… acid rain?
Thanks to an anonymous contribution to the Padlet for this idea.
I had to have a quick smile when I read this. Acid rain a concern in the 90s?
As a high school student of the 70s, it was of high concern then as well. I can recall the concern for lakes in Northern parts of Ontario (and Canada). We heard of the term “dead lakes” and “dead rivers” caused by acid rain. It was a time to point blame at anything that put byproducts into the atmosphere. I can recall concerns about Lake Huron (a short distance from home) and the paint job on your car being affected.
In school, it was lessons that put pH into perspective for me. Before that, I worked at the local public swimming pool and testing the water was a regular task that we did and recorded at least three times a day. Even more when there was a great deal of sunlight and warm temperature. We measured for both chlorine content and the pH of the water. It wasn’t only until later when I took the Royal Life Saving Society’s Award of Merit and Distinction courses, that I really understood the total implications of pH in pool water. In the early days, we just attributed it to the little kids who were swimmers. (if you know what I mean)
You could see the effect of pH when people would leave the water. From our perspective, we tried to keep the pH somewhere between 7.2 and 7.6. It was a practical way to understand the difference between acidity and alkalinity.
Thankfully, we learned so much about acid rain in secondary school science and, in particular, chemistry. It was amazing what we could do with experiments and just a drop of this or a drop of that. We had living things to experiment with (plants) and studied the varying affects of pH on them.

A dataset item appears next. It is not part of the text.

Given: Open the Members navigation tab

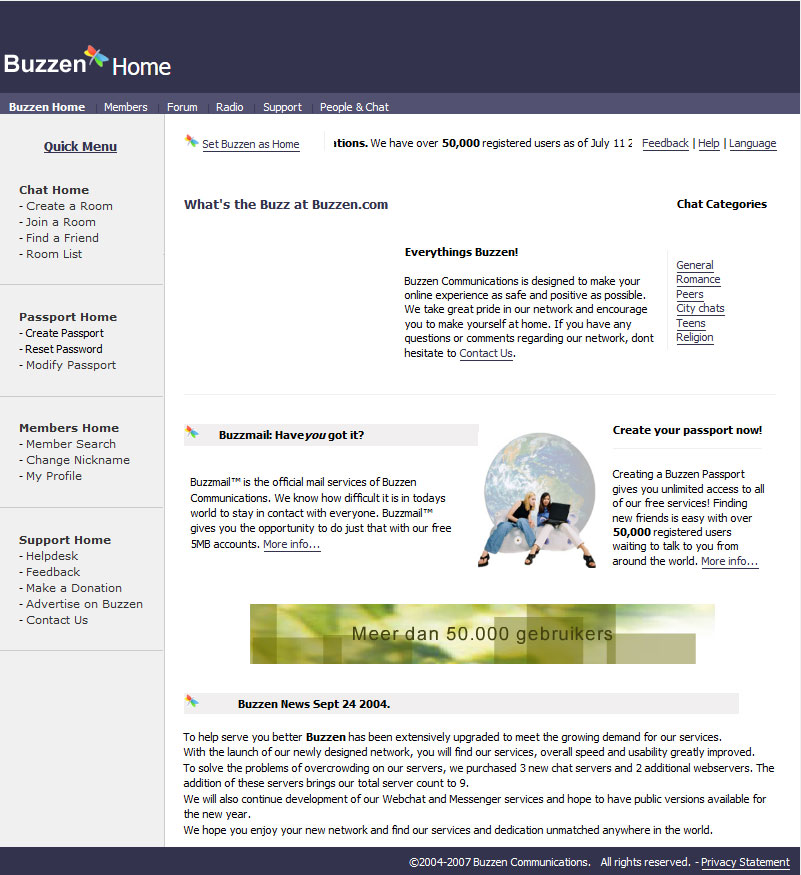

While we learned a bit about the concepts, society bit the bigger bullet. I think back at those days and remember:
- we filled our cars with leaded gasoline that was largely free of taxes – $2 would fill up my pickup truck
- I know it was an older truck – 1959 Chevrolet – but fuel mileage was never a concern
- outside of town, we had the garbage dump which burned the garbage after garbage collection
- I can remember a comedian talking about catalytic whatchamacallits
- recycling wasn’t even a thing
- generating electricity was important with the building of businesses and coal burning facilities was part of the solution
- acid rain provoked further discussion about pollutants everywhere – how can we save the earth from ourselves?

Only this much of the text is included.